YOUR TASK
From the data below, please reproduce exactly everything from the line that contains "Как делать массаж" down to the line that contains "Image resolution: width=741, height=2576.", with both ends included.

===============

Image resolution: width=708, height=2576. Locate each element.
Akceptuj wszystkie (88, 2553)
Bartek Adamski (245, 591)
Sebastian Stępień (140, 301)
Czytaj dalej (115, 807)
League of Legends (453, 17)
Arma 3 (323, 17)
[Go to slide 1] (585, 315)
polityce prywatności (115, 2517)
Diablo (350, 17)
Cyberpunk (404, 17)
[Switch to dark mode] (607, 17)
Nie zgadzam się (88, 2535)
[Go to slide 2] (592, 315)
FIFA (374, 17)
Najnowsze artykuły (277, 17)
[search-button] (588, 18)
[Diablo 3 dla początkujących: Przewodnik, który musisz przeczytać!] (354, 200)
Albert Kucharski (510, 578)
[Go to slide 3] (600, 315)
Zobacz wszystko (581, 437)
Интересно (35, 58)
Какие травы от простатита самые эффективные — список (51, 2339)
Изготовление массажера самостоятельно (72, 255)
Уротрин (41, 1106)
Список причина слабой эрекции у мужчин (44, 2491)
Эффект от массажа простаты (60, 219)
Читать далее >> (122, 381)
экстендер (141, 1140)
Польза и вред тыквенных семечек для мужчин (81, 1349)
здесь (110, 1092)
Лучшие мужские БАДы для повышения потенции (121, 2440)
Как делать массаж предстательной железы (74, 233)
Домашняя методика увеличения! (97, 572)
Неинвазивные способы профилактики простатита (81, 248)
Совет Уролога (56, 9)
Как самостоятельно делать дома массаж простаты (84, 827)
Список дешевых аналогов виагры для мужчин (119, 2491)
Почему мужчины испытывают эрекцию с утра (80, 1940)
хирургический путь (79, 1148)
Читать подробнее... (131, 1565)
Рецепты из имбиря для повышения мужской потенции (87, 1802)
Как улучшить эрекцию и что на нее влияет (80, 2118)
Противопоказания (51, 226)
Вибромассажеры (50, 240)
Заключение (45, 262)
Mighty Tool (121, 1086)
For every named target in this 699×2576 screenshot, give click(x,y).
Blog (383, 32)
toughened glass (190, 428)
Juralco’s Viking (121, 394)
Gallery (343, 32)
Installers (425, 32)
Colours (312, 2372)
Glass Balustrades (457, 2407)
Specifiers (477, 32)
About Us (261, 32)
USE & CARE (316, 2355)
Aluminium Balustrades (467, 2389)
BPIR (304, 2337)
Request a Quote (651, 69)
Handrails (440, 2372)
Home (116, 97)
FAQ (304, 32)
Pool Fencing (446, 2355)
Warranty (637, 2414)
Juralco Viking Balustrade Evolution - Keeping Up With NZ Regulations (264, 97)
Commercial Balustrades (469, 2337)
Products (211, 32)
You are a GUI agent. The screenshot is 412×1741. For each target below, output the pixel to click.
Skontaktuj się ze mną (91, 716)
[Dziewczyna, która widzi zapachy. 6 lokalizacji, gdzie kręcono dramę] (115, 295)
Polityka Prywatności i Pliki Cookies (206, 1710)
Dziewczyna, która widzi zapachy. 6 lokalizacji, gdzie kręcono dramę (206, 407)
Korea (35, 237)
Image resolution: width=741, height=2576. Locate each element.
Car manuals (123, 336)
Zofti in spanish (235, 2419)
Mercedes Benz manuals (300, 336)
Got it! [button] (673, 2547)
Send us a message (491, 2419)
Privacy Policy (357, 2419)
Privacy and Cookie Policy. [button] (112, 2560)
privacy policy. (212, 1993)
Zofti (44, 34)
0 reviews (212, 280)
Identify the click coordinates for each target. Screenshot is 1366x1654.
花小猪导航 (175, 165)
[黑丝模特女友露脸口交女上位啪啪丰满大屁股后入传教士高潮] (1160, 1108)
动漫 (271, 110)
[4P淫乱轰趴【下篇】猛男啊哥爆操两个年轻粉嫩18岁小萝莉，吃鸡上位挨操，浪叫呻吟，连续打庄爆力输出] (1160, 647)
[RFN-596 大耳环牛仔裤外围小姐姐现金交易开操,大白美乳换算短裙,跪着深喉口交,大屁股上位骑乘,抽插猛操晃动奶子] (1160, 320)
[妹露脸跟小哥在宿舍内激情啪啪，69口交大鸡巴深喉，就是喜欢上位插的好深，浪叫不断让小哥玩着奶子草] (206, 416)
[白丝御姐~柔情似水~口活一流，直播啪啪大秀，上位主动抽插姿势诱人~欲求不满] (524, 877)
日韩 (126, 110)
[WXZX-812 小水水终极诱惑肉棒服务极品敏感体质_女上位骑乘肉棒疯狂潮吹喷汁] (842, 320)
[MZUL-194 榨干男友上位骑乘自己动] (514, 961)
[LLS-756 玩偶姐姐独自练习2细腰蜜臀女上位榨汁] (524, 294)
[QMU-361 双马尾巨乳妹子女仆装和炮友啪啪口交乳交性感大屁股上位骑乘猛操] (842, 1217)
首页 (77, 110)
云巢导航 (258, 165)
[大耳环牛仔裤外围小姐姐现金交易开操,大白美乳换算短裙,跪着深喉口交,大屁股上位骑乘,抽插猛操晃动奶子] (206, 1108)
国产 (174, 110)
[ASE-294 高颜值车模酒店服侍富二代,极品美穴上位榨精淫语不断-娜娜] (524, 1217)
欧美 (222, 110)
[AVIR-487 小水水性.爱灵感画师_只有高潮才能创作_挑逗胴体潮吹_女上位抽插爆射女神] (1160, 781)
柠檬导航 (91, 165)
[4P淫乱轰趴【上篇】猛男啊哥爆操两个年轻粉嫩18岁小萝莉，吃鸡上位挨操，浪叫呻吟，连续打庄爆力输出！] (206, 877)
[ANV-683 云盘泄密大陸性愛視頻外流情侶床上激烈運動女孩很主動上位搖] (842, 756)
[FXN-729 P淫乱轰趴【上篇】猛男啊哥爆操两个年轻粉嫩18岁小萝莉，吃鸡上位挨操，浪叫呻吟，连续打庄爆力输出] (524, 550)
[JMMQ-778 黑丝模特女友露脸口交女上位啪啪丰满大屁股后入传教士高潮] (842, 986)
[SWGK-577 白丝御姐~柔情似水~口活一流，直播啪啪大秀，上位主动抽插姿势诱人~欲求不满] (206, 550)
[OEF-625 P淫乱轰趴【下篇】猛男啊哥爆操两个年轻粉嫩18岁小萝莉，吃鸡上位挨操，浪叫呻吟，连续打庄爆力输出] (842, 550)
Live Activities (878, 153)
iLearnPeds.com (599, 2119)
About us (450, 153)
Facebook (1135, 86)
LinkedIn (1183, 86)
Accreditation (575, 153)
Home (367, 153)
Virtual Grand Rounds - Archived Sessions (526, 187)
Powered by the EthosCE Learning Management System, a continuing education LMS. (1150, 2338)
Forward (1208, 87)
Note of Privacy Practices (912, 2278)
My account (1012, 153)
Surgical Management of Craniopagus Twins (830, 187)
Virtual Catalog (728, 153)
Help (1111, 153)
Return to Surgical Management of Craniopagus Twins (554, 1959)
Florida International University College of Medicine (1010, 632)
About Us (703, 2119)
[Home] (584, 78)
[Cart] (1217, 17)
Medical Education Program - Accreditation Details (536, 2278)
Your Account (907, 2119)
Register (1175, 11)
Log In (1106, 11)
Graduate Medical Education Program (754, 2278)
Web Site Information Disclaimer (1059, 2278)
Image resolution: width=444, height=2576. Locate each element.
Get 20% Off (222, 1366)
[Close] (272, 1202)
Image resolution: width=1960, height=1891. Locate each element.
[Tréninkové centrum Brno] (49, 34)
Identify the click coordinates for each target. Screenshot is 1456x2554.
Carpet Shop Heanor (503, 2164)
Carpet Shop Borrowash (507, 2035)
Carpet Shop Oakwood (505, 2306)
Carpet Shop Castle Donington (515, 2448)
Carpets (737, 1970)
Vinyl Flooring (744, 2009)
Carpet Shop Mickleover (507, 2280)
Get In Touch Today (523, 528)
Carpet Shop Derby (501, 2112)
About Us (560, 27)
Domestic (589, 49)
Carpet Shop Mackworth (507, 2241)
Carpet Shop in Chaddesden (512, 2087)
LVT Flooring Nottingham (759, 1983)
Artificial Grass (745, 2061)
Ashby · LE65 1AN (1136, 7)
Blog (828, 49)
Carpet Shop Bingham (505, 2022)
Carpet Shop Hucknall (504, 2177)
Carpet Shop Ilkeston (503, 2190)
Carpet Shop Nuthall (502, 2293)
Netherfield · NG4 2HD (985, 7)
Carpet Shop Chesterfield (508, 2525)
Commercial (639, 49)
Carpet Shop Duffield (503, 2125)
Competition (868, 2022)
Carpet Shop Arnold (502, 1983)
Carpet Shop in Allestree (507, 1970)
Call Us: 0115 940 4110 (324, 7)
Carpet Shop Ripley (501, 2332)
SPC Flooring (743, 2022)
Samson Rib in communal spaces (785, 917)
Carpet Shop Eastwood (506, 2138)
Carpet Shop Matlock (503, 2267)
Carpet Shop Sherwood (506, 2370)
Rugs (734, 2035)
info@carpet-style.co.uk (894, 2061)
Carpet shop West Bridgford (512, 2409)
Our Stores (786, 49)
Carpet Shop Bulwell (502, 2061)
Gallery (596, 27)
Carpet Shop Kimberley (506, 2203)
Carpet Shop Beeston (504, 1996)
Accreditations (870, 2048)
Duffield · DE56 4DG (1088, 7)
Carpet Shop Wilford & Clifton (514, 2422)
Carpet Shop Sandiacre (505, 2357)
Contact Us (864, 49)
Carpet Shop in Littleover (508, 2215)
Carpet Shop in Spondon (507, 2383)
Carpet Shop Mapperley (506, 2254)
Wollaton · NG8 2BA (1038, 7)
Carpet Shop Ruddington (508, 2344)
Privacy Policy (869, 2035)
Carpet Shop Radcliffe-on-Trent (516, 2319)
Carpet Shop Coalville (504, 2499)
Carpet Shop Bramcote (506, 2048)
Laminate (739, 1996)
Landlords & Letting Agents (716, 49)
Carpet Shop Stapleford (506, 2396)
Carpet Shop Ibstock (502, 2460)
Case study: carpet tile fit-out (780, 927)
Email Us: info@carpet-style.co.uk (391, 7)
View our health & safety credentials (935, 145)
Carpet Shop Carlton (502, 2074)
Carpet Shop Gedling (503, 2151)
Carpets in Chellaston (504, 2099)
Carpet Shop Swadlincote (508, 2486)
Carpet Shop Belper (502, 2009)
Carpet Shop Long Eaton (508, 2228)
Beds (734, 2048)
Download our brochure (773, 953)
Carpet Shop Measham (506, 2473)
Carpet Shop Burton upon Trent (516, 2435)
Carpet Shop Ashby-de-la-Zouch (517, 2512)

===============

SOLUTION FOR THIS TASK
Как делать массаж предстательной железы (74, 233)
Домашняя методика увеличения! (97, 572)
Неинвазивные способы профилактики простатита (81, 248)
Совет Уролога (56, 9)
Как самостоятельно делать дома массаж простаты (84, 827)
Список дешевых аналогов виагры для мужчин (119, 2491)
Почему мужчины испытывают эрекцию с утра (80, 1940)
хирургический путь (79, 1148)
Читать подробнее... (131, 1565)
Рецепты из имбиря для повышения мужской потенции (87, 1802)
Как улучшить эрекцию и что на нее влияет (80, 2118)
Противопоказания (51, 226)
Вибромассажеры (50, 240)
Заключение (45, 262)
Mighty Tool (121, 1086)
For every named target in this 699×2576 screenshot, give click(x,y).
Blog (383, 32)
toughened glass (190, 428)
Juralco’s Viking (121, 394)
Gallery (343, 32)
Installers (425, 32)
Colours (312, 2372)
Glass Balustrades (457, 2407)
Specifiers (477, 32)
About Us (261, 32)
USE & CARE (316, 2355)
Aluminium Balustrades (467, 2389)
BPIR (304, 2337)
Request a Quote (651, 69)
Handrails (440, 2372)
Home (116, 97)
FAQ (304, 32)
Pool Fencing (446, 2355)
Warranty (637, 2414)
Juralco Viking Balustrade Evolution - Keeping Up With NZ Regulations (264, 97)
Commercial Balustrades (469, 2337)
Products (211, 32)
You are a GUI agent. The screenshot is 412×1741. For each target below, output the pixel to click.
Skontaktuj się ze mną (91, 716)
[Dziewczyna, która widzi zapachy. 6 lokalizacji, gdzie kręcono dramę] (115, 295)
Polityka Prywatności i Pliki Cookies (206, 1710)
Dziewczyna, która widzi zapachy. 6 lokalizacji, gdzie kręcono dramę (206, 407)
Korea (35, 237)
Image resolution: width=741, height=2576. Locate each element.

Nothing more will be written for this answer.